Work task:
Find the string "agent" in the records and copy each line where it occurs.

Recorded information:

Content starts

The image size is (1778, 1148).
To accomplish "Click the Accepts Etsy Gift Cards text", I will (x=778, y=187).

Content ends
Content starts

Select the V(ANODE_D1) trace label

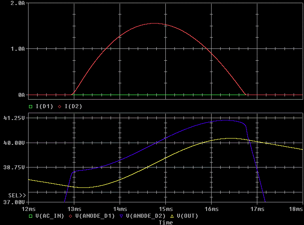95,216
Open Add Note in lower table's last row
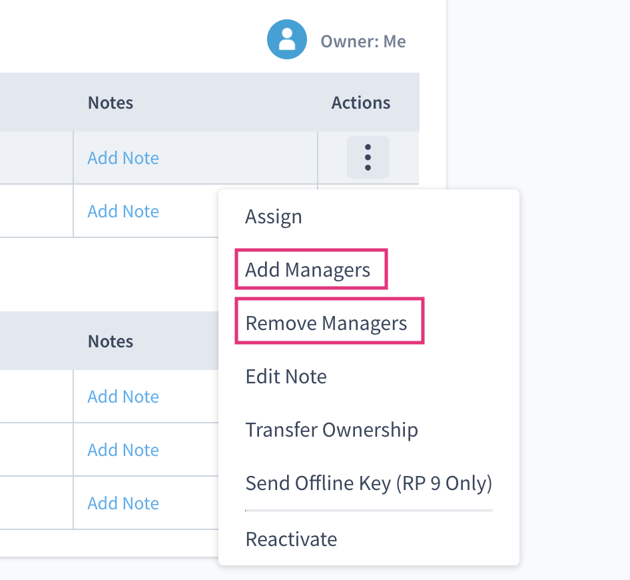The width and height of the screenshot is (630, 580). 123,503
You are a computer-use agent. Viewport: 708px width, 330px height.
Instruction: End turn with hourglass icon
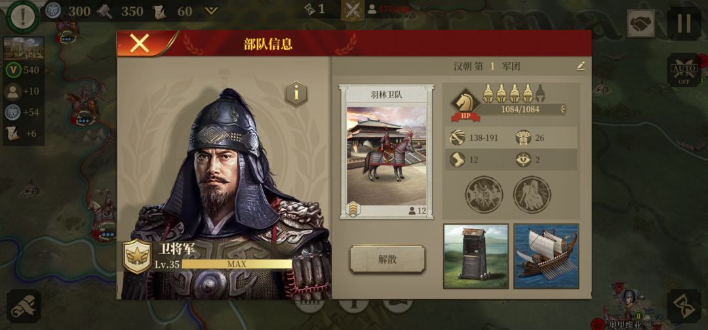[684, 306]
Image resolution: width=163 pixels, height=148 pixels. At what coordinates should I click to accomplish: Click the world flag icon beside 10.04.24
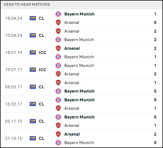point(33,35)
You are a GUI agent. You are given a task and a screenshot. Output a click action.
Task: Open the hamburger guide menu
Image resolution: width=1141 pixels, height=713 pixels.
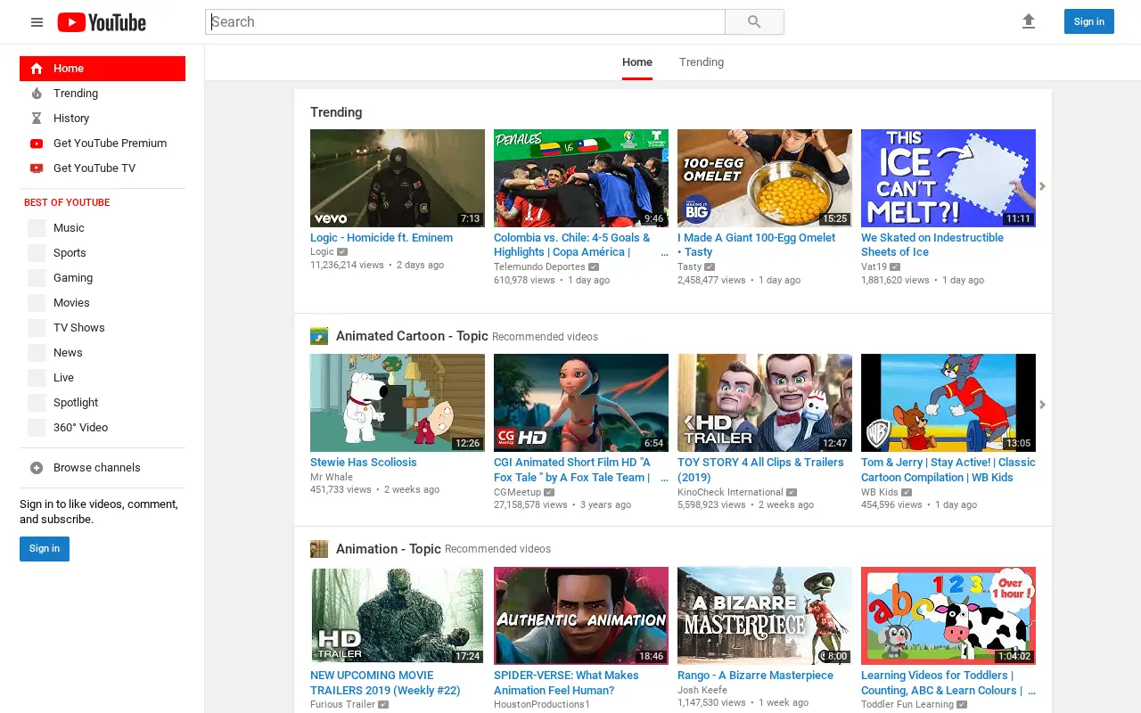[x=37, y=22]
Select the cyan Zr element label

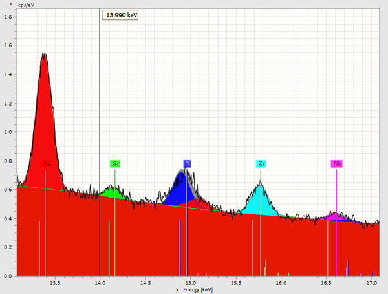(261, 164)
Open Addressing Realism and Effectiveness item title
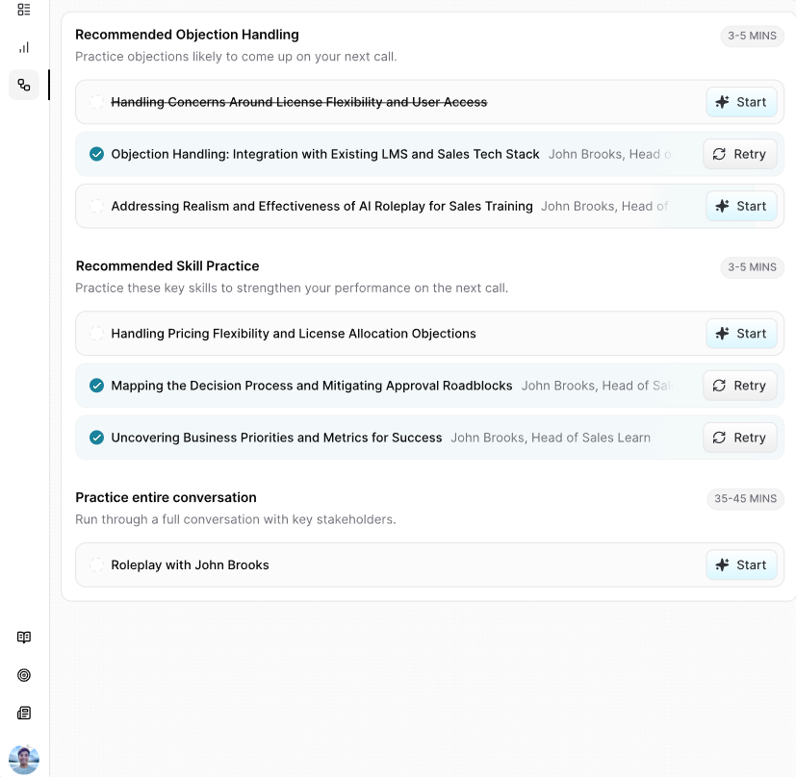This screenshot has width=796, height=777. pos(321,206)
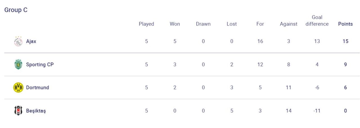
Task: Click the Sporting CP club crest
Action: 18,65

Content ends

Result:
You are a computer-use agent. Viewport: 708px width, 330px height.
You are a GUI agent. You are given a task and a screenshot. Output a click action.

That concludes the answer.